Antwort darauf und damit auf die eigentliche Strategie von Alexis Tsipras gibt ein Tweet des griechischen Premiers: Er sieht in einem möglichen "Nein" des griechischen Volkes allein "eine Stärkung der griechischen Verhandlungsposition". Wenn dem wirklich so wäre, könnte künftig jedes Land einfach über ein Referendum für sie bessere Ergebnisse in laufenden Verhandlungen verlangen. So kann Europa nicht funktionieren.
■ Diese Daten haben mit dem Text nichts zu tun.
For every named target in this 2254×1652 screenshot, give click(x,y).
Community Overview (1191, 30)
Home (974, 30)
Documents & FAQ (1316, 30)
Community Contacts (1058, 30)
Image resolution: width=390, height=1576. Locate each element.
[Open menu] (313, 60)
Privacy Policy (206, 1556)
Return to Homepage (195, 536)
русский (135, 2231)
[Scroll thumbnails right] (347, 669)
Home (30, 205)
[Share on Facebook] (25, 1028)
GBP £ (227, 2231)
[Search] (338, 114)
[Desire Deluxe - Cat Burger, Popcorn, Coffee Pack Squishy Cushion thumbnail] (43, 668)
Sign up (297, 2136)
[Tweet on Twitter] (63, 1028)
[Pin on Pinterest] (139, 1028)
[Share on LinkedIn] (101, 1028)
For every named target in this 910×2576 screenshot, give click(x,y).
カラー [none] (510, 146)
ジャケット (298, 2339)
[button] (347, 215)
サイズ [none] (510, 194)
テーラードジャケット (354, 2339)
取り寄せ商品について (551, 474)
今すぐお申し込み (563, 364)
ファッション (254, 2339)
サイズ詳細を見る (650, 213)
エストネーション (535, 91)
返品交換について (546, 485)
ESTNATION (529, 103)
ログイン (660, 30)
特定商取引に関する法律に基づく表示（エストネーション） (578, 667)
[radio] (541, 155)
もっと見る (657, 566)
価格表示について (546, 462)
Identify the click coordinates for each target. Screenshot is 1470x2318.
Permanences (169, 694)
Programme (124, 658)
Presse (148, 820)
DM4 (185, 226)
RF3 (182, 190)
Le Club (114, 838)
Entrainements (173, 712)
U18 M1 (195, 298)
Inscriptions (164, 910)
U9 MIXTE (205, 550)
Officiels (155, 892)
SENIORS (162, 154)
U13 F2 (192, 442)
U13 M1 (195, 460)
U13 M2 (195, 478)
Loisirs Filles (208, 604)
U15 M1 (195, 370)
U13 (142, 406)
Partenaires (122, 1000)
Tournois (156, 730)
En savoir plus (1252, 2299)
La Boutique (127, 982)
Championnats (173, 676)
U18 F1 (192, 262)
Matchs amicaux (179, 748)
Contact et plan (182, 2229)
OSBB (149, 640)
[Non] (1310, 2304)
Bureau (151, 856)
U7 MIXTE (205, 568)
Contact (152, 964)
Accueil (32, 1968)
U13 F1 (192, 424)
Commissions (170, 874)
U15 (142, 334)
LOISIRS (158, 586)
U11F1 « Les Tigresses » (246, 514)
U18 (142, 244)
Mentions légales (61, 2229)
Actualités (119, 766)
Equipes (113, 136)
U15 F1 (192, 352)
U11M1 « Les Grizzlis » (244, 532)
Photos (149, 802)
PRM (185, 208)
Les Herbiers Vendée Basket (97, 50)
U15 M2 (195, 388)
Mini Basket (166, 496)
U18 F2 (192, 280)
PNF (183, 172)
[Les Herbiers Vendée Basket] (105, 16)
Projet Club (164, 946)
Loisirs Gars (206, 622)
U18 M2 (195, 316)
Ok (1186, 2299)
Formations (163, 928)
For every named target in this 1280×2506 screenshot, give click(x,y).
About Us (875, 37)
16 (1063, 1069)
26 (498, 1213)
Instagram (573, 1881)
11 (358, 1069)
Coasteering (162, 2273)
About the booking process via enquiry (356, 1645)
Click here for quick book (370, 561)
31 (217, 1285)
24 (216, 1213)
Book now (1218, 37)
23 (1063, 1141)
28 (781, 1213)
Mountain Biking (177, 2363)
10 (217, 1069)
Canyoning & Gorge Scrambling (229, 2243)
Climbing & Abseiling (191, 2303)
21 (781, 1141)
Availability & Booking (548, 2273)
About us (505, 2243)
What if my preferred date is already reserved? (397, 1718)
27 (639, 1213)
 Varoufakis kündigte am Samstag an, dass sich die Regierung bei einer Zustimmung der Griechen zum Kompromissvorschlag an das Votum halten werde. Aber wie glaubwürdig ist das, wenn die Regierung schon vor der Abstimmung sagt, sie sei dagegen? Wer in der restlichen Eurozone nimmt der Syriza-Regierung ab, dass sie die Reformen und Sparmaßnahmen ohne Protest umsetzen werden?

Tsipras hat viel verkündet, aber so gut wie nichts gemacht

Man kann den Institutionen vorwerfen, dass sie an der aus Sicht vieler Ökonomen falschen Sparpolitik festhalten haben und gerade in der Frage eines notwendigen Schuldenschnitts hart geblieben sind. Aber auf der anderen Seite hat die griechische Regierung fünf Monate nur wenig getan, um Vertrauen zu den europäischen Partnern aufzubauen. Im Gegenteil. Sie hat bislang nicht belegt, dass sie willens ist, Griechenland zu reformieren. Die Tsipras-Regierung hat viel verkündet, aber so gut wie nichts gemacht. Der jüngste Schachzug hat nun auch das letzte Quäntchen Vertrauen zerstört.

Das Referendum findet trotzdem am 5. Juli statt. Die Frage ist, über was eigentlich entschieden werden soll. Tatsächlich über den Vorschlag der Institutionen, der halbfertig auf dem Tisch liegt? Auch wird das Referendum erst einmal keine Konsequenzen haben. Nur eine neue Regierung könnte glaubwürdig ein neues, drittes Hilfspaket beantragen.